Collection entries
******************************

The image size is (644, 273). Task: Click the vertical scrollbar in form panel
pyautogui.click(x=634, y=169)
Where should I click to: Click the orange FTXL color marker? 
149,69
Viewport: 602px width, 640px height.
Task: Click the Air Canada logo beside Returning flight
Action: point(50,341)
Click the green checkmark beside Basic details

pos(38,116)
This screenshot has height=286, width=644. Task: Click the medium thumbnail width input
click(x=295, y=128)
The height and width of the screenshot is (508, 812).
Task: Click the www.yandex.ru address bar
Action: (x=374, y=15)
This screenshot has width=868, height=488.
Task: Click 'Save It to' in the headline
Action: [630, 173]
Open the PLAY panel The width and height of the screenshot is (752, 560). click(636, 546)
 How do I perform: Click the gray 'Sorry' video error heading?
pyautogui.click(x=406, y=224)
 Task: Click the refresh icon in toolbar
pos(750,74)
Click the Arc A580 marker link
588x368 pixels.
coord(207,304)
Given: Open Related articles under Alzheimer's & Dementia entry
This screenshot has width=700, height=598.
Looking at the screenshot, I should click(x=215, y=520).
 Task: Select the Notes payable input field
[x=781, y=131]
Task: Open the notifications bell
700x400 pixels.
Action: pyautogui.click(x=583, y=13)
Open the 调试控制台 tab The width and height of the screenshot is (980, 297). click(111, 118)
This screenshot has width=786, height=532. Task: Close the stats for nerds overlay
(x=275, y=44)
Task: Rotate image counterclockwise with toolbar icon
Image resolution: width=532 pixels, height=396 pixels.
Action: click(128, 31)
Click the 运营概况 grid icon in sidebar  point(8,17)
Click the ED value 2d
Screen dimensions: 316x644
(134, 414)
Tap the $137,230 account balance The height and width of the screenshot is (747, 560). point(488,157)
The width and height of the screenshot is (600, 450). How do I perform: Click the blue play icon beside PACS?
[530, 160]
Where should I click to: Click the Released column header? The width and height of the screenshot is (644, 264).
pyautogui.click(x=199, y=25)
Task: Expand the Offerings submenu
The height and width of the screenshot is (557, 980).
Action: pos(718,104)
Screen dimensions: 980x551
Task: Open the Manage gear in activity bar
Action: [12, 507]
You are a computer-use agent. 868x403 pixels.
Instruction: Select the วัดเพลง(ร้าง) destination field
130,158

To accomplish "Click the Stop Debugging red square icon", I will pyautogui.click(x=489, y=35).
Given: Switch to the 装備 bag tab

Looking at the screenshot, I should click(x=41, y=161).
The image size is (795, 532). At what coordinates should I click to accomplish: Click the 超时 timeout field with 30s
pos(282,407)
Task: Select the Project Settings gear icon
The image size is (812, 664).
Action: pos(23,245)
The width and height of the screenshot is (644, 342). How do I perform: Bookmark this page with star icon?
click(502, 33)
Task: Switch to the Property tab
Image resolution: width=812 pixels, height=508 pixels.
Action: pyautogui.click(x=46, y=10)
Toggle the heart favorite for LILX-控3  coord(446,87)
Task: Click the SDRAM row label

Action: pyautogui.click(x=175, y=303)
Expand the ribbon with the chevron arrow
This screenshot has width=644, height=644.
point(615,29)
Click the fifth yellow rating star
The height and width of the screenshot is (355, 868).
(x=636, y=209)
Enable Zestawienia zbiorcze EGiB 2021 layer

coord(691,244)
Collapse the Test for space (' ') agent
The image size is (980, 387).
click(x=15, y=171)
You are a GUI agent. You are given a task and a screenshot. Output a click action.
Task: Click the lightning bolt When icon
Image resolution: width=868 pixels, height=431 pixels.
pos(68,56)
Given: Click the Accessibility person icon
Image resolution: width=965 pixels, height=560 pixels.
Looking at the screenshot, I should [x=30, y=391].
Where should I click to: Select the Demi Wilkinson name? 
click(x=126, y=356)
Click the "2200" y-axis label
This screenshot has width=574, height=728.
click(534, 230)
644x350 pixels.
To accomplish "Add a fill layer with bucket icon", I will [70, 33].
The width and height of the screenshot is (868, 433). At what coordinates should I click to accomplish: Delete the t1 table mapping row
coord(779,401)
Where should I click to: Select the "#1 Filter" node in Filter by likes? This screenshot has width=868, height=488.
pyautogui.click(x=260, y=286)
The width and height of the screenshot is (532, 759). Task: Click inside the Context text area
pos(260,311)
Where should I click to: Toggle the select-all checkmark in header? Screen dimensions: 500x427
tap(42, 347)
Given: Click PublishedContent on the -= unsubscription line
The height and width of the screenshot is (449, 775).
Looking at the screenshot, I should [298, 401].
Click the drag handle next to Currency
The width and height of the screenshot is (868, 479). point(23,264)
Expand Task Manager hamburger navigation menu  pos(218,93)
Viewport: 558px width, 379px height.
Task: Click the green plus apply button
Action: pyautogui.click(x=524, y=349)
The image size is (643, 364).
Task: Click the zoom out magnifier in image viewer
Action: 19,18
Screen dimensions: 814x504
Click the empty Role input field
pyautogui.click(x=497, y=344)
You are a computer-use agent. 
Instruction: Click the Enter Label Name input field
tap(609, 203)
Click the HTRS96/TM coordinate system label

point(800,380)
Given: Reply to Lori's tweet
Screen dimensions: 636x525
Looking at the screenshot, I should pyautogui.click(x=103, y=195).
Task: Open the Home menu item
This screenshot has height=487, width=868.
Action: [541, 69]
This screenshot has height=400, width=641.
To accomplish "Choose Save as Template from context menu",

******************************

→ Your instructions: Each record above has to be repeated word for word.

→ Result of this exercise:
The image size is (644, 273). Task: Click the vertical scrollbar in form panel
pyautogui.click(x=634, y=169)
Where should I click to: Click the orange FTXL color marker? 
149,69
Viewport: 602px width, 640px height.
Task: Click the Air Canada logo beside Returning flight
Action: point(50,341)
Click the green checkmark beside Basic details

pos(38,116)
This screenshot has height=286, width=644. Task: Click the medium thumbnail width input
click(x=295, y=128)
The height and width of the screenshot is (508, 812).
Task: Click the www.yandex.ru address bar
Action: (x=374, y=15)
This screenshot has width=868, height=488.
Task: Click 'Save It to' in the headline
Action: [630, 173]
Open the PLAY panel The width and height of the screenshot is (752, 560). click(636, 546)
 How do I perform: Click the gray 'Sorry' video error heading?
pyautogui.click(x=406, y=224)
 Task: Click the refresh icon in toolbar
pos(750,74)
Click the Arc A580 marker link
588x368 pixels.
coord(207,304)
Given: Open Related articles under Alzheimer's & Dementia entry
This screenshot has width=700, height=598.
Looking at the screenshot, I should click(x=215, y=520).
 Task: Select the Notes payable input field
[x=781, y=131]
Task: Open the notifications bell
700x400 pixels.
Action: pyautogui.click(x=583, y=13)
Open the 调试控制台 tab The width and height of the screenshot is (980, 297). click(111, 118)
This screenshot has width=786, height=532. Task: Close the stats for nerds overlay
(x=275, y=44)
Task: Rotate image counterclockwise with toolbar icon
Image resolution: width=532 pixels, height=396 pixels.
Action: click(128, 31)
Click the 运营概况 grid icon in sidebar  point(8,17)
Click the ED value 2d
Screen dimensions: 316x644
(134, 414)
Tap the $137,230 account balance The height and width of the screenshot is (747, 560). point(488,157)
The width and height of the screenshot is (600, 450). How do I perform: Click the blue play icon beside PACS?
[530, 160]
Where should I click to: Click the Released column header? The width and height of the screenshot is (644, 264).
pyautogui.click(x=199, y=25)
Task: Expand the Offerings submenu
The height and width of the screenshot is (557, 980).
Action: pos(718,104)
Screen dimensions: 980x551
Task: Open the Manage gear in activity bar
Action: [12, 507]
You are a computer-use agent. 868x403 pixels.
Instruction: Select the วัดเพลง(ร้าง) destination field
130,158

To accomplish "Click the Stop Debugging red square icon", I will pyautogui.click(x=489, y=35).
Given: Switch to the 装備 bag tab

Looking at the screenshot, I should click(x=41, y=161).
The image size is (795, 532). At what coordinates should I click to accomplish: Click the 超时 timeout field with 30s
pos(282,407)
Task: Select the Project Settings gear icon
The image size is (812, 664).
Action: pos(23,245)
The width and height of the screenshot is (644, 342). How do I perform: Bookmark this page with star icon?
click(502, 33)
Task: Switch to the Property tab
Image resolution: width=812 pixels, height=508 pixels.
Action: pyautogui.click(x=46, y=10)
Toggle the heart favorite for LILX-控3  coord(446,87)
Task: Click the SDRAM row label

Action: pyautogui.click(x=175, y=303)
Expand the ribbon with the chevron arrow
This screenshot has width=644, height=644.
point(615,29)
Click the fifth yellow rating star
The height and width of the screenshot is (355, 868).
(x=636, y=209)
Enable Zestawienia zbiorcze EGiB 2021 layer

coord(691,244)
Collapse the Test for space (' ') agent
The image size is (980, 387).
click(x=15, y=171)
You are a GUI agent. You are given a task and a screenshot. Output a click action.
Task: Click the lightning bolt When icon
Image resolution: width=868 pixels, height=431 pixels.
pos(68,56)
Given: Click the Accessibility person icon
Image resolution: width=965 pixels, height=560 pixels.
Looking at the screenshot, I should [x=30, y=391].
Where should I click to: Select the Demi Wilkinson name? 
click(x=126, y=356)
Click the "2200" y-axis label
This screenshot has width=574, height=728.
click(534, 230)
644x350 pixels.
To accomplish "Add a fill layer with bucket icon", I will [70, 33].
The width and height of the screenshot is (868, 433). At what coordinates should I click to accomplish: Delete the t1 table mapping row
coord(779,401)
Where should I click to: Select the "#1 Filter" node in Filter by likes? This screenshot has width=868, height=488.
pyautogui.click(x=260, y=286)
The width and height of the screenshot is (532, 759). Task: Click inside the Context text area
pos(260,311)
Where should I click to: Toggle the select-all checkmark in header? Screen dimensions: 500x427
tap(42, 347)
Given: Click PublishedContent on the -= unsubscription line
The height and width of the screenshot is (449, 775).
Looking at the screenshot, I should [298, 401].
Click the drag handle next to Currency
The width and height of the screenshot is (868, 479). point(23,264)
Expand Task Manager hamburger navigation menu  pos(218,93)
Viewport: 558px width, 379px height.
Task: Click the green plus apply button
Action: pyautogui.click(x=524, y=349)
The image size is (643, 364).
Task: Click the zoom out magnifier in image viewer
Action: 19,18
Screen dimensions: 814x504
Click the empty Role input field
pyautogui.click(x=497, y=344)
You are a computer-use agent. 
Instruction: Click the Enter Label Name input field
tap(609, 203)
Click the HTRS96/TM coordinate system label

point(800,380)
Given: Reply to Lori's tweet
Screen dimensions: 636x525
Looking at the screenshot, I should pyautogui.click(x=103, y=195).
Task: Open the Home menu item
This screenshot has height=487, width=868.
Action: [541, 69]
This screenshot has height=400, width=641.
To accomplish "Choose Save as Template from context menu",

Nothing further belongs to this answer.